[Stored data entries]
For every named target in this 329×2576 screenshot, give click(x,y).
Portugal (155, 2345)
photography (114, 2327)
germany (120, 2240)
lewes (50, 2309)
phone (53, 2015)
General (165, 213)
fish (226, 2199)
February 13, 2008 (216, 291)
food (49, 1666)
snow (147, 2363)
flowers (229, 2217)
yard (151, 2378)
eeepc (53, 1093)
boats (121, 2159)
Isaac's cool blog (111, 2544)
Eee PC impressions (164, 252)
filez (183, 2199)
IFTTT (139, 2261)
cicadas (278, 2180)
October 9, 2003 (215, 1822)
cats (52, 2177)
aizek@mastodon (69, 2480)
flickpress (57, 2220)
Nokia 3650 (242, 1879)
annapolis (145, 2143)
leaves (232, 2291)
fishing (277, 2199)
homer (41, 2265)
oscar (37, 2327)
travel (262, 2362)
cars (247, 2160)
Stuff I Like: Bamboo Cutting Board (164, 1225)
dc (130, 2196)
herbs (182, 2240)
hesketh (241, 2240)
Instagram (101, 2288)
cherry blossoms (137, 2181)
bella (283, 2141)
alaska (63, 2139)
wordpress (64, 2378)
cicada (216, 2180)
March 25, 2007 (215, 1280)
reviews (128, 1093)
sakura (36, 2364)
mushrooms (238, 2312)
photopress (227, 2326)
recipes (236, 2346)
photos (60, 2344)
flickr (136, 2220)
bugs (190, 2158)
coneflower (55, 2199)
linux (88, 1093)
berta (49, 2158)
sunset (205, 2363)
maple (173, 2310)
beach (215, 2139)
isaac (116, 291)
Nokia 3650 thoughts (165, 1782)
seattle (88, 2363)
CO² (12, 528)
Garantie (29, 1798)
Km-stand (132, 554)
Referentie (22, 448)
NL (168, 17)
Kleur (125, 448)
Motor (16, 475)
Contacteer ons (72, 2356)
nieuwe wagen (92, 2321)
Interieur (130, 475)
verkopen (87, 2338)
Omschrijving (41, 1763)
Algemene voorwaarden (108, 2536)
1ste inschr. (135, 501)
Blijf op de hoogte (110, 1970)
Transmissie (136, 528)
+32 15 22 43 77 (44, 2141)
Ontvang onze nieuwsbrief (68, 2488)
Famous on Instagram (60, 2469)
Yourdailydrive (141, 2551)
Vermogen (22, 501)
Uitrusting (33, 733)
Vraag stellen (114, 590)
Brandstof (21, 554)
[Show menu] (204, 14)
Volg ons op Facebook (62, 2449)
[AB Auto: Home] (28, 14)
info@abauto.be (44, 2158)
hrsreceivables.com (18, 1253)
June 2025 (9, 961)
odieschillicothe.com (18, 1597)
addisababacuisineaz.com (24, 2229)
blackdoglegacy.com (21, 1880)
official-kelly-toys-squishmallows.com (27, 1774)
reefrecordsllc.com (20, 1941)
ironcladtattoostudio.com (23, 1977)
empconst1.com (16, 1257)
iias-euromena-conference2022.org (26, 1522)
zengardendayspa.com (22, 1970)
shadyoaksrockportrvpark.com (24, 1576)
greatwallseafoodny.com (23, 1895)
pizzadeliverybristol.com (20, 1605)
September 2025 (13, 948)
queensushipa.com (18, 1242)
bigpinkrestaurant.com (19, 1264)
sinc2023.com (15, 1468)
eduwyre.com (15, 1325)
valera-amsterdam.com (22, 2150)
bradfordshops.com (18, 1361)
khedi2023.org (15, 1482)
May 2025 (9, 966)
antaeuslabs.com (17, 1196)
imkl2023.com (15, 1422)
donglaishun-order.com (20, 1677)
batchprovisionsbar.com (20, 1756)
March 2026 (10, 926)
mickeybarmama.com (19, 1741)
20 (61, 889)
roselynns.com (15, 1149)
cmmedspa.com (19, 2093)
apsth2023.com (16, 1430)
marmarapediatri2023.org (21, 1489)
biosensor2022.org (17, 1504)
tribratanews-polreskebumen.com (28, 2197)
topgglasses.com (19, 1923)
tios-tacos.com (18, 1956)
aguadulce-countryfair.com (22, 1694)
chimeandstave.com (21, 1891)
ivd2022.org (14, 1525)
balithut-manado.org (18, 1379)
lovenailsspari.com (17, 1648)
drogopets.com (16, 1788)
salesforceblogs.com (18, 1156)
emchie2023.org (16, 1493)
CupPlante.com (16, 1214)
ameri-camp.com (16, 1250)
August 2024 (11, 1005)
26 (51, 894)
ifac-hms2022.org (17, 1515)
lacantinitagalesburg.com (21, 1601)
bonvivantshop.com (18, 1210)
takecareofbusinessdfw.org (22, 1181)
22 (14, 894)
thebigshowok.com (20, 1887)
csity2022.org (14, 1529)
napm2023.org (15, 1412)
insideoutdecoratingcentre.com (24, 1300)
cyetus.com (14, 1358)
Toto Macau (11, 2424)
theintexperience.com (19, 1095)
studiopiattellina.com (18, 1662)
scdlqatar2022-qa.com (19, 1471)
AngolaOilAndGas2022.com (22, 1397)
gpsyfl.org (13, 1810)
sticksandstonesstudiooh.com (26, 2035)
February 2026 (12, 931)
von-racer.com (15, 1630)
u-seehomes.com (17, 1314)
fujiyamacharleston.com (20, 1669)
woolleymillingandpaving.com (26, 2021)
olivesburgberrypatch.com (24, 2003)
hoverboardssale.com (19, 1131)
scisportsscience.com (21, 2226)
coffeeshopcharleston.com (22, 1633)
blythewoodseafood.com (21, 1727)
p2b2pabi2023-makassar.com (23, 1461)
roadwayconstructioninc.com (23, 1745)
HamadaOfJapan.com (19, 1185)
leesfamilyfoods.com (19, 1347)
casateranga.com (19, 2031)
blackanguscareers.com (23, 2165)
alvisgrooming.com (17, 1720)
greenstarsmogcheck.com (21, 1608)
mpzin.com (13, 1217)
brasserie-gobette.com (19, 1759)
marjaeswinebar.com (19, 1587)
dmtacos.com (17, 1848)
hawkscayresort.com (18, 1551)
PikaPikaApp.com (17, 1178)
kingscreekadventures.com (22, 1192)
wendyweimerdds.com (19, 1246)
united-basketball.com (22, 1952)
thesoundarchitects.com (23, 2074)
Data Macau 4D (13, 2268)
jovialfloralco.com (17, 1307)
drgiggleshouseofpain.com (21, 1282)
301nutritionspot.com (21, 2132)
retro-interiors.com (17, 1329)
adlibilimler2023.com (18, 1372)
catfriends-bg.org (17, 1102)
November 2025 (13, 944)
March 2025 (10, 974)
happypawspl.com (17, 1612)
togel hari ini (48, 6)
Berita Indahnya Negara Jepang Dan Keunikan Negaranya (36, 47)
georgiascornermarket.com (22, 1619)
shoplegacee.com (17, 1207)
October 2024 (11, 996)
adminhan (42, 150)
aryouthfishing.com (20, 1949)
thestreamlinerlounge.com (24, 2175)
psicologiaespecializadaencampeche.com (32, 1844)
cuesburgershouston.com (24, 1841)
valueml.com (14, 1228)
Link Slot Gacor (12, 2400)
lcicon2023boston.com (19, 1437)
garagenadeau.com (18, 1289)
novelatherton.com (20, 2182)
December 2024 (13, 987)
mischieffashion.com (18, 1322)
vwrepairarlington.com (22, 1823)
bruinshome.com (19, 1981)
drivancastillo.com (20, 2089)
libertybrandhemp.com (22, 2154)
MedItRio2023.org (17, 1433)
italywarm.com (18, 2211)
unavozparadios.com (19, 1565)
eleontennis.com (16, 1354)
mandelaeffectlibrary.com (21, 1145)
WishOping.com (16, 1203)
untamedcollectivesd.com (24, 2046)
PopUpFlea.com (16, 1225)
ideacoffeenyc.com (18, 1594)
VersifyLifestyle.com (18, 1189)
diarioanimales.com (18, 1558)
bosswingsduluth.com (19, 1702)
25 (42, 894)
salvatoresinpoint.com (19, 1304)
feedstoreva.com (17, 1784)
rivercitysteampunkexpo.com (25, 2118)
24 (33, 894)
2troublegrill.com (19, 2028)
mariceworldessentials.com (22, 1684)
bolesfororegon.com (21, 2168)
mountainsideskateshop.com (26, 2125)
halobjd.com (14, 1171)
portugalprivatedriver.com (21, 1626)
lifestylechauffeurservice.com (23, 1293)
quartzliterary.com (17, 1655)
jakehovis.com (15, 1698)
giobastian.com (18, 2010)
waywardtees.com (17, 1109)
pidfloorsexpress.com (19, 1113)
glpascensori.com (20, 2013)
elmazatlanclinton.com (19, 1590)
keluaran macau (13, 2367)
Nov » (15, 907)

### Your goal
The lines above, starting at the one with "catfriends-bg.org (17, 1102)" and ending at the one with "garagenadeau.com (18, 1289)", are the only ones to return, exactly as written.

### Reply to the task
catfriends-bg.org (17, 1102)
November 2025 (13, 944)
March 2025 (10, 974)
happypawspl.com (17, 1612)
togel hari ini (48, 6)
Berita Indahnya Negara Jepang Dan Keunikan Negaranya (36, 47)
georgiascornermarket.com (22, 1619)
shoplegacee.com (17, 1207)
October 2024 (11, 996)
adminhan (42, 150)
aryouthfishing.com (20, 1949)
thestreamlinerlounge.com (24, 2175)
psicologiaespecializadaencampeche.com (32, 1844)
cuesburgershouston.com (24, 1841)
valueml.com (14, 1228)
Link Slot Gacor (12, 2400)
lcicon2023boston.com (19, 1437)
garagenadeau.com (18, 1289)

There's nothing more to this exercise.